Veteran Eastern Cape boxer Ali "Rush Hour" Funeka retires from boxing

09 May 2019 - 13:32
By Bongani Magasela
Ali Funeka (green and white truncks) during the World Boxing Federation Light Welterweight title bout between Ali Funeka and Zolani Marali at Monte Casino on November 19, 2011 in Johannesburg, South Africa.
Image: Lee Warren / Gallo Images Ali Funeka (green and white truncks) during the World Boxing Federation Light Welterweight title bout between Ali Funeka and Zolani Marali at Monte Casino on November 19, 2011 in Johannesburg, South Africa.

Veteran Eastern Cape boxer Ali "Rush Hour" Funeka has finally retired from boxing.

The 41-year-old former SA junior lightweight‚ WBC International lightweight‚ WBF junior welterweight‚ IBO and WBO Africa welterweight titlist confirmed on social media that he's walking away from the sport.

That was after he suffered a short-route stoppage to four-fight novice Abass Barou in Germany last week.

That loss was Funeka's 11th against 40 wins with 32 knockouts and three draws.

Funeka from Mdantsane had been in the professional fight game for 24 years.

In a very long statement‚ he wrote:

"I turned pro in 1995 and I've been at it ever since. Had my fair share of highs and lows. I have achieved what God wanted me to achieve.

"At times I have won convincingly but judges saw it otherwise. Sometimes lost fair and square."

Funeka changed his tone and seemed to suggest that the decision was not entirely his.

"For a while now the ones in power have had a problem with me‚" he said.

"I cannot remember the last time I went into a fight with a peaceful mind‚ focused in fight mode.

"Ibakhona nje imfazwe endikuyo (there will be some war) before the actual fight‚" he said‚ putting some of the blame on Boxing SA's sanctioning committee.

"If it is not the CAT scan it is the MRI‚ unfortunately for me all this is required last minute after I have submitted my blood test and everything else in time."

Funeka said that is why in July 2019 he left to fight outside South Africa without a clearance from Boxing SA.

"Preparing for a fight is no longer exciting. Yitorture (it's torture)‚" he wrote.

"Hleli umincile (you are always worried) - the worry of wondering will you get this clearance/not. What else will they want to say?

He said after he defeated newcomer Uyanda Nogogo in March‚ he got an opportunity to fight in Germany.

"I thought (as) someone coming from a win‚ this would be much easier. It started all over again. 'we need this‚ that‚ CAT Scan' last minute‚" he said.

Indeed BSA's medical team did make those demands which is the procedure for any boxer before they fly out of the country‚ and it is also done for their own welfare.

"Haibo‚ njani ndisuka kuwin nje nindiyekile ndalwa (how because I have just won a fight and you did not ask for all this in March‚" he wrote.

"Ndagqiba enhliziyweni uba kwanele (I concluded that it is enough.
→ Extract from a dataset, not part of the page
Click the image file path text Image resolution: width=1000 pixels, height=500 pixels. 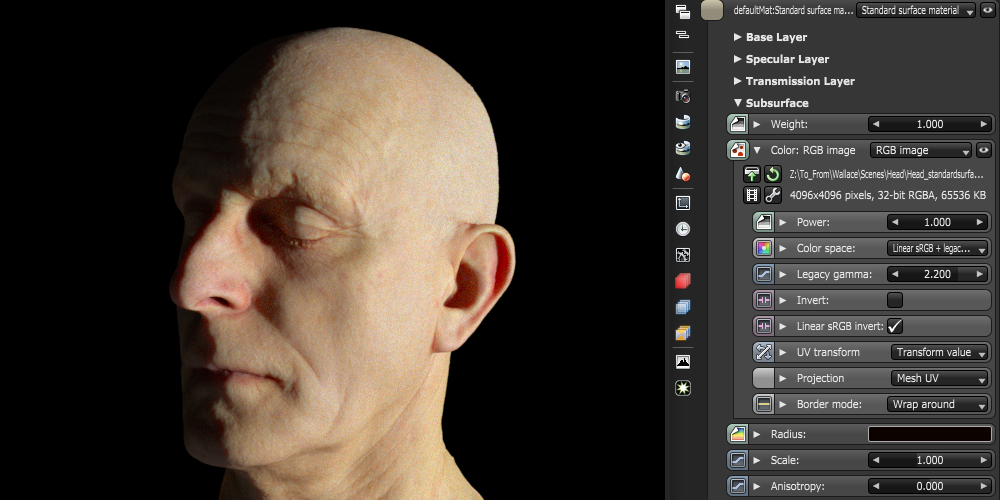pyautogui.click(x=886, y=174)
I had endured this torture for so long. Ezinye inzinto (other things) are not worth your time and energy.

"I've come to realise that if you don't belong to a certain team uzawusokola (you will struggle).

"I have never had problems with losing‚ I always bounced back.

"No matter how I lost.

"In my entire career after losing I have never thought of retirement because I have always had a great support system. I just feel I'm not treated fairly.
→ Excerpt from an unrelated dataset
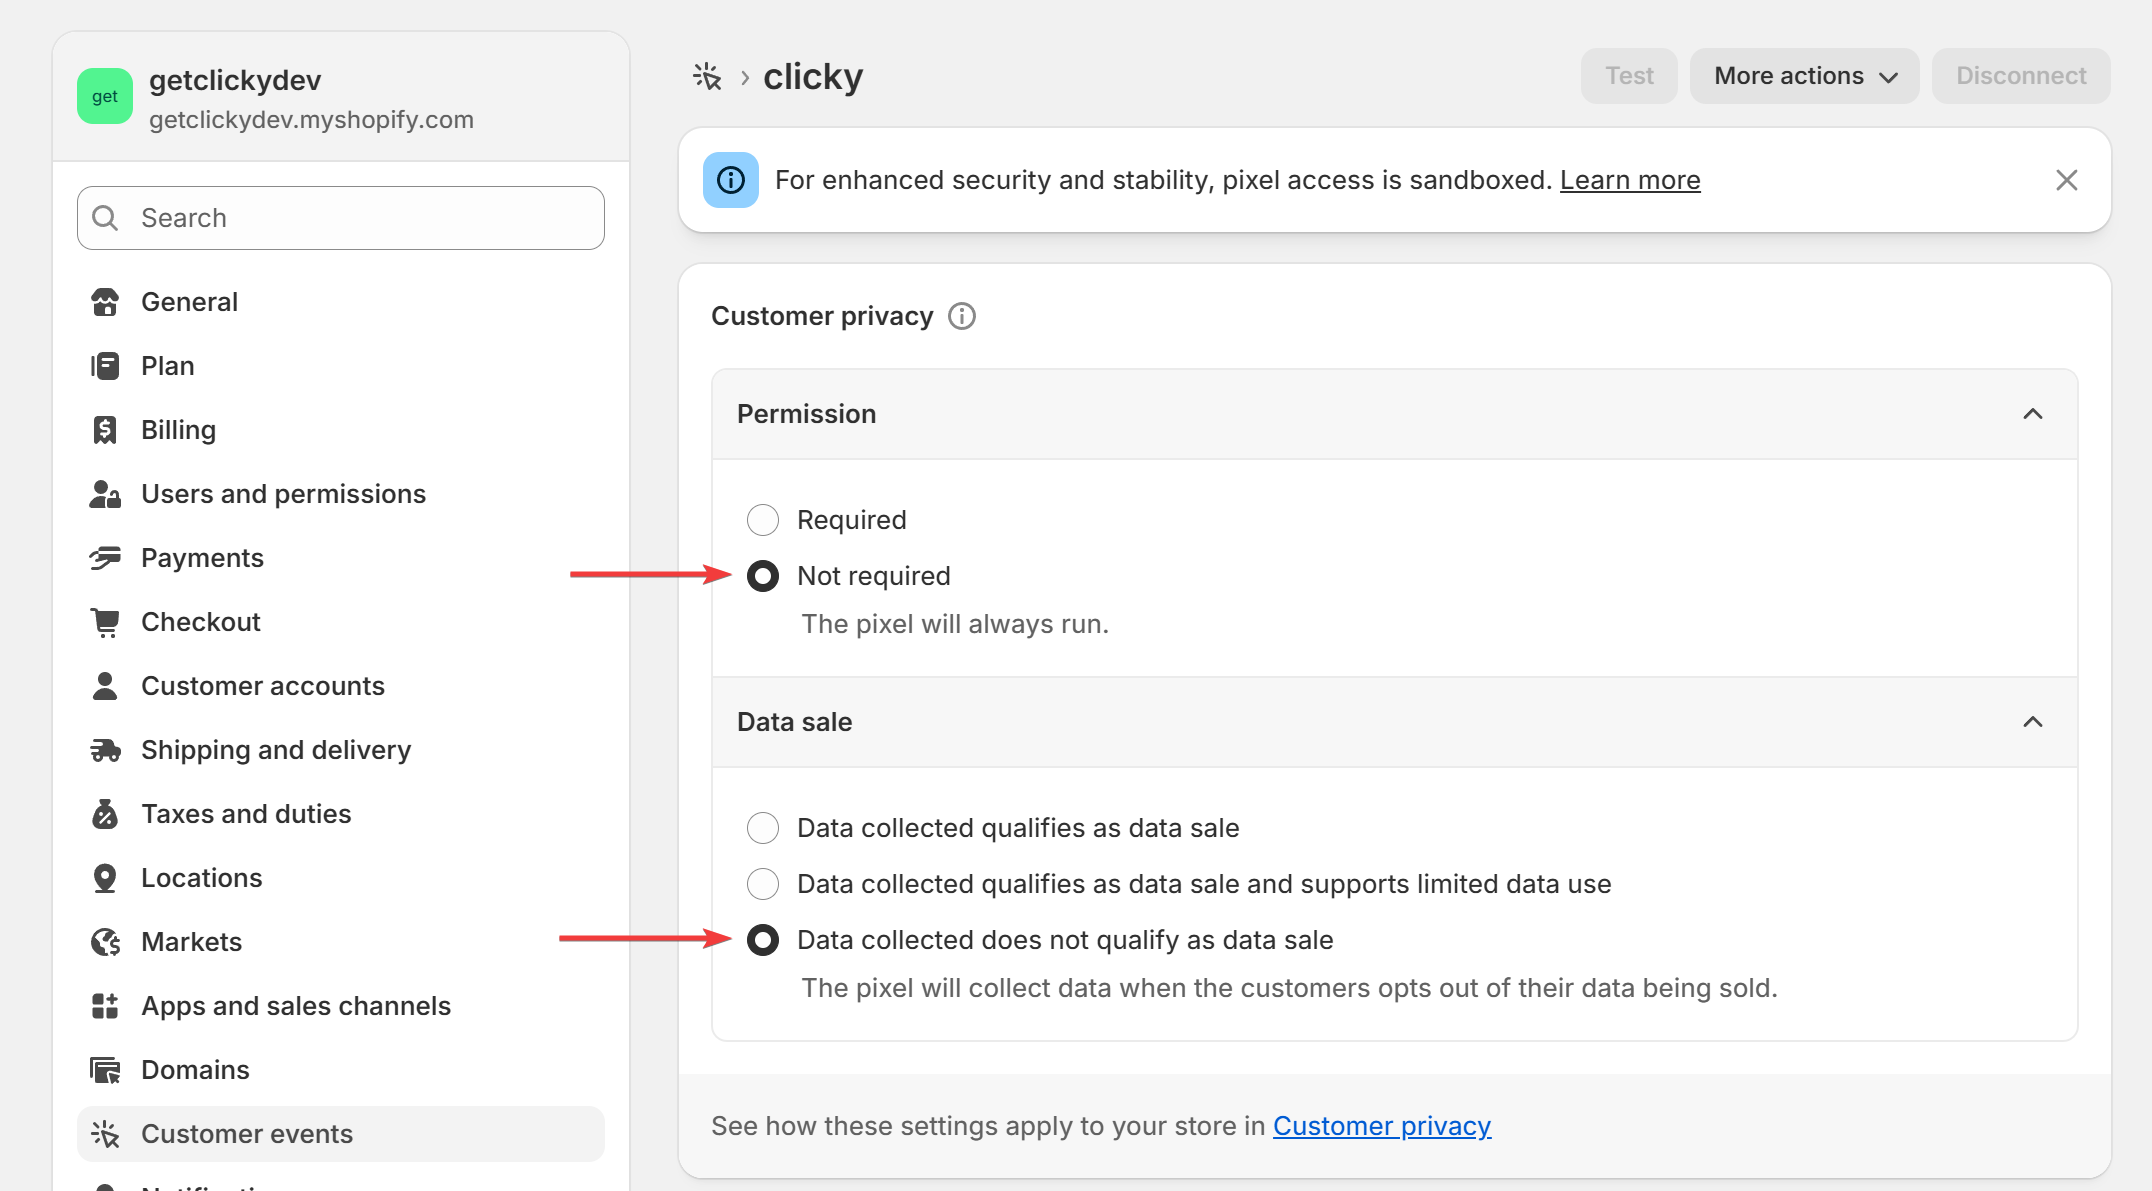Go to Users and permissions settings
This screenshot has width=2152, height=1191.
[x=283, y=494]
"And I'm honestly tired of it - kudala ndinyamezele (I have been silent for a long).

On the other side‚ he wrote; "Utata Ali ukhulile torho (father Ali has grown up) akekho (he's no longer) as fast (or) strong.

"The famous wobbling legs also azindisi (not helping). Babethiwe ke abantu lemilenze ijaiva njalo (People have been beaten with those wobbly legs)‚" he said.

"Through boxing I have managed to provide for my family; to have a home; ibicycle (a bicycle).

"I will forever be grateful. I made sure I always saved up a bit so that one one day when I find myself in such a situation where (boxing) no longer gives me the thrill and excitement‚ I just bow out.

"Lomini ifikile (that day has come)‚ it's time to break free. I am bowing out. Thank you for constructive criticism; for love."

The truth of the matter is Funeka's best days are behind him.

Funeka‚ like many other boxers around the world‚ has had a difficult time acknowledging the fact that his skills have deteriorated and it's time to call time on his career.

Think back to Funeka's perilous state against Tsiko Mulovhedzi when he was blown away inside the scheduled 12 rounds in 2015.

The man was hospitalized after that bout and shockingly‚ he claimed that Mulovhedzi from Limpopo had used muthi.

The bottom line is the long-term effects of injuries in the ring can be devastating and things become decidedly trickier when a boxer overstays his welcome.

Walk away Funeka‚ you've already made your mark and continuing to loiter around is not worth it.